Data items
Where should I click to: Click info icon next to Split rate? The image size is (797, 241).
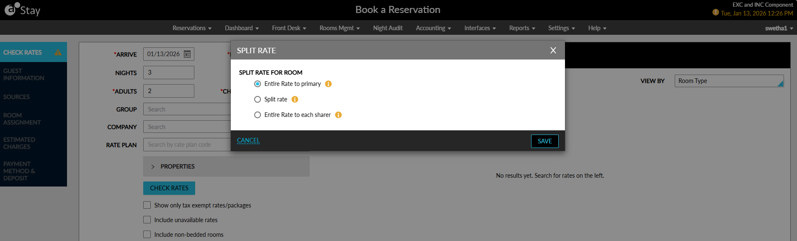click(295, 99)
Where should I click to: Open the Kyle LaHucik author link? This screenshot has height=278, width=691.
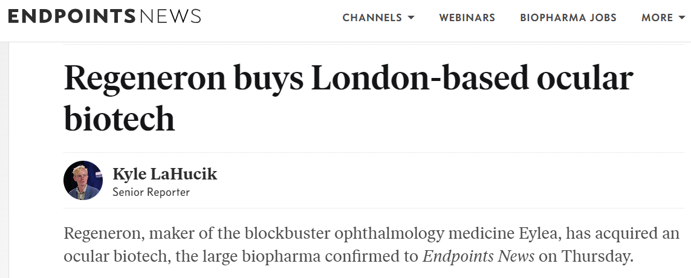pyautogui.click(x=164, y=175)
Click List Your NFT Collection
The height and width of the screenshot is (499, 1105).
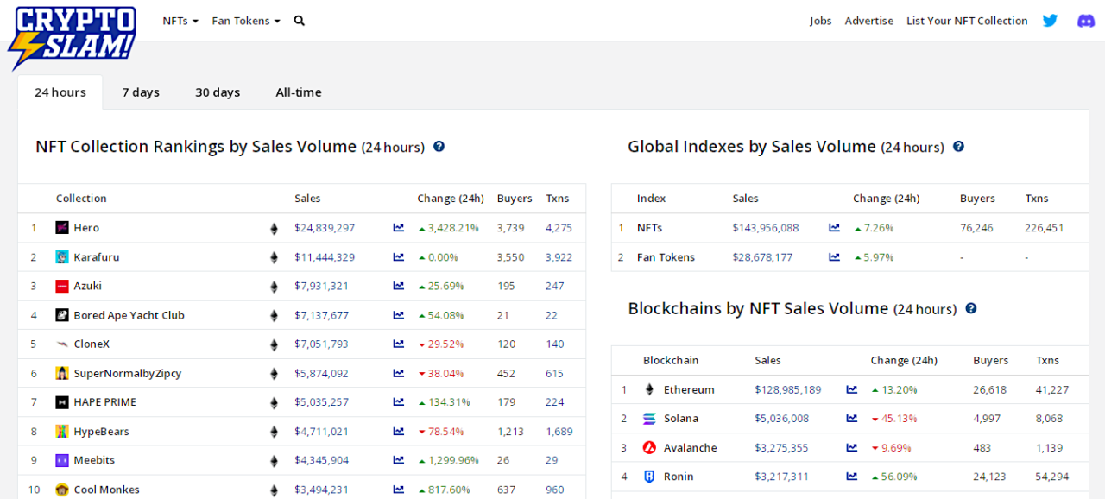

Try it
Pictures excluded, output exactly the line that contains "Where should I click to: Open" and every line after it to the end of the data above.

Solution for this task
Where should I click to: Open the Kyle LaHucik author link? This screenshot has height=278, width=691.
pyautogui.click(x=164, y=175)
Click List Your NFT Collection
The height and width of the screenshot is (499, 1105).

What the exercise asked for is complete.